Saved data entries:
◇ ◇ ◇ ◇ ◇ ◇ ◇
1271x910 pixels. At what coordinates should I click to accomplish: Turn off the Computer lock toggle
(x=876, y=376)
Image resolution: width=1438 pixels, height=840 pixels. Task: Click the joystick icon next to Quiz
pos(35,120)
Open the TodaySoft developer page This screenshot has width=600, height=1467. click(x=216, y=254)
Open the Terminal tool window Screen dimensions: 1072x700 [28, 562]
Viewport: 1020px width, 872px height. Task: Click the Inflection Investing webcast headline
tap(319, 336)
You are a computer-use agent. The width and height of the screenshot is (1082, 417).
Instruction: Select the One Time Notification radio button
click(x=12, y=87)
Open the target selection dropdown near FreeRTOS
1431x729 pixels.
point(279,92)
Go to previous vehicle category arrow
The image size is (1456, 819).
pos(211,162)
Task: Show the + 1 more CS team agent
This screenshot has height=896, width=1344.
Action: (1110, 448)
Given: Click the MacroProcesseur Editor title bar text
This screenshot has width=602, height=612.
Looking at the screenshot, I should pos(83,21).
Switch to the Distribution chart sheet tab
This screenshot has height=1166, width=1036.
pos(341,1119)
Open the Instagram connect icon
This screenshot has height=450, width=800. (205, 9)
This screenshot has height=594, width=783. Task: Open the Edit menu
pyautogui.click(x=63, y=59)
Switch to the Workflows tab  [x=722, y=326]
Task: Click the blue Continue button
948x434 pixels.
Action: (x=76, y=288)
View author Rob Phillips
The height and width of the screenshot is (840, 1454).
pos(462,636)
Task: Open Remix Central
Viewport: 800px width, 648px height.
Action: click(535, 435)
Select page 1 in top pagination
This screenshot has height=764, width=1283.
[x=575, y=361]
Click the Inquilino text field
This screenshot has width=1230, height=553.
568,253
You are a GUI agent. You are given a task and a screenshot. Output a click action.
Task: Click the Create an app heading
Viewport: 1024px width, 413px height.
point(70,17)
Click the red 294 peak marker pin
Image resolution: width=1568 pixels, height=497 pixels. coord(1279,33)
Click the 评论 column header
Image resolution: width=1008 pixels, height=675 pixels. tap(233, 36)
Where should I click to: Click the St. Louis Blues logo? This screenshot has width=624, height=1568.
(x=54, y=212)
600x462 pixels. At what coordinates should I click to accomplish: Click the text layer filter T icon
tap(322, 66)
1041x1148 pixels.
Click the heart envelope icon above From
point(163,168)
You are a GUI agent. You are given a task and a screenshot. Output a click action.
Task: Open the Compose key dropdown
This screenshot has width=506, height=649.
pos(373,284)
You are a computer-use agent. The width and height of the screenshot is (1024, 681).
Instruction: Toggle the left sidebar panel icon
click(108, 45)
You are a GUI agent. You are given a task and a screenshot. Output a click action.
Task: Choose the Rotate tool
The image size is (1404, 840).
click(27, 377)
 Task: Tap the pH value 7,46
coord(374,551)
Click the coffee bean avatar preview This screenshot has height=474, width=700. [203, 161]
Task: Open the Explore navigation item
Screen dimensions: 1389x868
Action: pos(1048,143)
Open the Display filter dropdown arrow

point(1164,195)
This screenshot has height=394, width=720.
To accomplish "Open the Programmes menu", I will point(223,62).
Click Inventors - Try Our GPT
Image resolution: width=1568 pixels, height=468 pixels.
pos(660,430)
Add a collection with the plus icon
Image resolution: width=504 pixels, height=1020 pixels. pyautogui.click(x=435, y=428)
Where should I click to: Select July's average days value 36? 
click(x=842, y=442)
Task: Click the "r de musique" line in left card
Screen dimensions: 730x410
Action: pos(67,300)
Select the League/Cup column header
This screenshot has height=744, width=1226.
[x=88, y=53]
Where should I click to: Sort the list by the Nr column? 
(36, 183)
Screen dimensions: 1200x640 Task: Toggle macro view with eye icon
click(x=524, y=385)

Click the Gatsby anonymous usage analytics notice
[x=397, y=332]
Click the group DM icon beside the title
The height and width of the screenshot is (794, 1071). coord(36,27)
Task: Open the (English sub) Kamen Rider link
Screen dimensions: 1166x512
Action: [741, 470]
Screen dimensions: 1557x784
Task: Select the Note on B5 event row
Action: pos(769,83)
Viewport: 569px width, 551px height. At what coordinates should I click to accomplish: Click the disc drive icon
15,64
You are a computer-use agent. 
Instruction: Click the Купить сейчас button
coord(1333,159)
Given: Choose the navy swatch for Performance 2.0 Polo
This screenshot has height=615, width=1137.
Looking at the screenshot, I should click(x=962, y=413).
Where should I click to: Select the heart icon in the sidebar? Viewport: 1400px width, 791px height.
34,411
◇ ◇ ◇ ◇ ◇ ◇ ◇
• _Required action_
Across the entries above, state how many lines include the string "agent", with no other text.

• _Result of this task_
7